SUPPLIED ENTRIES:
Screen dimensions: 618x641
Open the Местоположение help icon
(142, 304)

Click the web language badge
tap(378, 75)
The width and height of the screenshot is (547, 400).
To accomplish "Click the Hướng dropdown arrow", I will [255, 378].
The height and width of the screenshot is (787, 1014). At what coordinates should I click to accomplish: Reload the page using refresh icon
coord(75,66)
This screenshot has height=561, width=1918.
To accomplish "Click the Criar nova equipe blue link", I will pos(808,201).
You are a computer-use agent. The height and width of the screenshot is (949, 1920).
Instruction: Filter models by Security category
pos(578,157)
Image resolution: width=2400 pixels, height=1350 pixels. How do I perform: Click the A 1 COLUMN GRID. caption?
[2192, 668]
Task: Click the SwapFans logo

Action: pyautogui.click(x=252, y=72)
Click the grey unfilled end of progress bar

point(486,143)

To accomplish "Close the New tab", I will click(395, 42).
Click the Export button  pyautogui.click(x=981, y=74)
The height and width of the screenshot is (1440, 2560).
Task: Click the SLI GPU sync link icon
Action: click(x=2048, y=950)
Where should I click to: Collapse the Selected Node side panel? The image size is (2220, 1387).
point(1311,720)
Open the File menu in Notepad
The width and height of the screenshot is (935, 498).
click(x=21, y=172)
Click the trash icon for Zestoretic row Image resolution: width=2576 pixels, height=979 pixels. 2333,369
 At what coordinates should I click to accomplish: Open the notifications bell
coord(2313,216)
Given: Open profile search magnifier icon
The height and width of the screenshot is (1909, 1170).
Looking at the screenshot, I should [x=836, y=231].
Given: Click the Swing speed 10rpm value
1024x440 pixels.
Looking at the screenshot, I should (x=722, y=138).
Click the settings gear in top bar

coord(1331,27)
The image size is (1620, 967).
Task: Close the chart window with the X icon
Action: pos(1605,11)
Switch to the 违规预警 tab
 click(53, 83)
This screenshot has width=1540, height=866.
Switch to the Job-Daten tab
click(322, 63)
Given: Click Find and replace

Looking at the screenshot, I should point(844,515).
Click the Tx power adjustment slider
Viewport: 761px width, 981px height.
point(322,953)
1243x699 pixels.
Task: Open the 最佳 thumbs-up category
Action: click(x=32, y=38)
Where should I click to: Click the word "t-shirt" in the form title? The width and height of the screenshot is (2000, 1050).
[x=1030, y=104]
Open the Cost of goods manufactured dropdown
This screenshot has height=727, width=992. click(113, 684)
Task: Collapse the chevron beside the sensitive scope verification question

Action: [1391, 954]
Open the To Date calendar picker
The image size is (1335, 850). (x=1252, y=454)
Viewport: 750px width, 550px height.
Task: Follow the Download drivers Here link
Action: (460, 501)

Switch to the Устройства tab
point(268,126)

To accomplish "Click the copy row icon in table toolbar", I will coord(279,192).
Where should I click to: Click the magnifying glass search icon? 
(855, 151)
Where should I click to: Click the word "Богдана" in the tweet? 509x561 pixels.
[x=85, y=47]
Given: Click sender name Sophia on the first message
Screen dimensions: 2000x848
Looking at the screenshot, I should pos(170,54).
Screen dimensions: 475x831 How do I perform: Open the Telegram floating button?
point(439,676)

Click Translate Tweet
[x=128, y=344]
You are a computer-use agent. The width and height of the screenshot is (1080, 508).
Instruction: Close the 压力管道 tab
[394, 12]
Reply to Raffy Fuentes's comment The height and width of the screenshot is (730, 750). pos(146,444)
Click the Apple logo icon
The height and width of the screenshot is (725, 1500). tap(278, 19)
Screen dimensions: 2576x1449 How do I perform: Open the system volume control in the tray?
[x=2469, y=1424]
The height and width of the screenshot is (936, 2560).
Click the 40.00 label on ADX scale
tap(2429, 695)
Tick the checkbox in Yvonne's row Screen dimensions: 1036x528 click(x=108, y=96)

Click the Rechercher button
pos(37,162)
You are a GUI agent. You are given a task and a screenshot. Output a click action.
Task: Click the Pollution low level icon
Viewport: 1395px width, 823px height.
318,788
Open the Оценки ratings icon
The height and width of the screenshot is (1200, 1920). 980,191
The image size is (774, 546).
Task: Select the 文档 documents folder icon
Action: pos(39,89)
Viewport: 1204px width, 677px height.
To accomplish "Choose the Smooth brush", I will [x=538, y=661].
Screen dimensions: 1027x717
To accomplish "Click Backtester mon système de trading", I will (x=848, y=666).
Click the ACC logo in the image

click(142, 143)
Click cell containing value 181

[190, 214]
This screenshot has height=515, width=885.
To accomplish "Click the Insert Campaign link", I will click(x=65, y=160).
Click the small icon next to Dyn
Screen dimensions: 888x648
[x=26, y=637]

DIRECTION: Print all of the material above word for word, from its first line through its last.

COMPLETE RESPONSE:
Screen dimensions: 618x641
Open the Местоположение help icon
(142, 304)

Click the web language badge
tap(378, 75)
The width and height of the screenshot is (547, 400).
To accomplish "Click the Hướng dropdown arrow", I will [255, 378].
The height and width of the screenshot is (787, 1014). At what coordinates should I click to accomplish: Reload the page using refresh icon
coord(75,66)
This screenshot has height=561, width=1918.
To accomplish "Click the Criar nova equipe blue link", I will pos(808,201).
You are a computer-use agent. The height and width of the screenshot is (949, 1920).
Instruction: Filter models by Security category
pos(578,157)
Image resolution: width=2400 pixels, height=1350 pixels. How do I perform: Click the A 1 COLUMN GRID. caption?
[2192, 668]
Task: Click the SwapFans logo

Action: pyautogui.click(x=252, y=72)
Click the grey unfilled end of progress bar

point(486,143)

To accomplish "Close the New tab", I will click(395, 42).
Click the Export button  pyautogui.click(x=981, y=74)
The height and width of the screenshot is (1440, 2560).
Task: Click the SLI GPU sync link icon
Action: click(x=2048, y=950)
Where should I click to: Collapse the Selected Node side panel? The image size is (2220, 1387).
point(1311,720)
Open the File menu in Notepad
The width and height of the screenshot is (935, 498).
click(x=21, y=172)
Click the trash icon for Zestoretic row Image resolution: width=2576 pixels, height=979 pixels. 2333,369
 At what coordinates should I click to accomplish: Open the notifications bell
coord(2313,216)
Given: Open profile search magnifier icon
The height and width of the screenshot is (1909, 1170).
Looking at the screenshot, I should [x=836, y=231].
Given: Click the Swing speed 10rpm value
1024x440 pixels.
Looking at the screenshot, I should (x=722, y=138).
Click the settings gear in top bar

coord(1331,27)
The image size is (1620, 967).
Task: Close the chart window with the X icon
Action: pos(1605,11)
Switch to the 违规预警 tab
 click(53, 83)
This screenshot has width=1540, height=866.
Switch to the Job-Daten tab
click(322, 63)
Given: Click Find and replace

Looking at the screenshot, I should point(844,515).
Click the Tx power adjustment slider
Viewport: 761px width, 981px height.
point(322,953)
1243x699 pixels.
Task: Open the 最佳 thumbs-up category
Action: click(x=32, y=38)
Where should I click to: Click the word "t-shirt" in the form title? The width and height of the screenshot is (2000, 1050).
[x=1030, y=104]
Open the Cost of goods manufactured dropdown
This screenshot has height=727, width=992. click(113, 684)
Task: Collapse the chevron beside the sensitive scope verification question

Action: [1391, 954]
Open the To Date calendar picker
The image size is (1335, 850). (x=1252, y=454)
Viewport: 750px width, 550px height.
Task: Follow the Download drivers Here link
Action: (460, 501)

Switch to the Устройства tab
point(268,126)

To accomplish "Click the copy row icon in table toolbar", I will coord(279,192).
Where should I click to: Click the magnifying glass search icon? 
(855, 151)
Where should I click to: Click the word "Богдана" in the tweet? 509x561 pixels.
[x=85, y=47]
Given: Click sender name Sophia on the first message
Screen dimensions: 2000x848
Looking at the screenshot, I should pos(170,54).
Screen dimensions: 475x831 How do I perform: Open the Telegram floating button?
point(439,676)

Click Translate Tweet
[x=128, y=344]
You are a computer-use agent. The width and height of the screenshot is (1080, 508).
Instruction: Close the 压力管道 tab
[394, 12]
Reply to Raffy Fuentes's comment The height and width of the screenshot is (730, 750). pos(146,444)
Click the Apple logo icon
The height and width of the screenshot is (725, 1500). tap(278, 19)
Screen dimensions: 2576x1449 How do I perform: Open the system volume control in the tray?
[x=2469, y=1424]
The height and width of the screenshot is (936, 2560).
Click the 40.00 label on ADX scale
tap(2429, 695)
Tick the checkbox in Yvonne's row Screen dimensions: 1036x528 click(x=108, y=96)

Click the Rechercher button
pos(37,162)
You are a GUI agent. You are given a task and a screenshot. Output a click action.
Task: Click the Pollution low level icon
Viewport: 1395px width, 823px height.
318,788
Open the Оценки ratings icon
The height and width of the screenshot is (1200, 1920). 980,191
The image size is (774, 546).
Task: Select the 文档 documents folder icon
Action: pos(39,89)
Viewport: 1204px width, 677px height.
To accomplish "Choose the Smooth brush", I will [x=538, y=661].
Screen dimensions: 1027x717
To accomplish "Click Backtester mon système de trading", I will (x=848, y=666).
Click the ACC logo in the image

click(142, 143)
Click cell containing value 181

[190, 214]
This screenshot has height=515, width=885.
To accomplish "Click the Insert Campaign link", I will click(x=65, y=160).
Click the small icon next to Dyn
Screen dimensions: 888x648
[x=26, y=637]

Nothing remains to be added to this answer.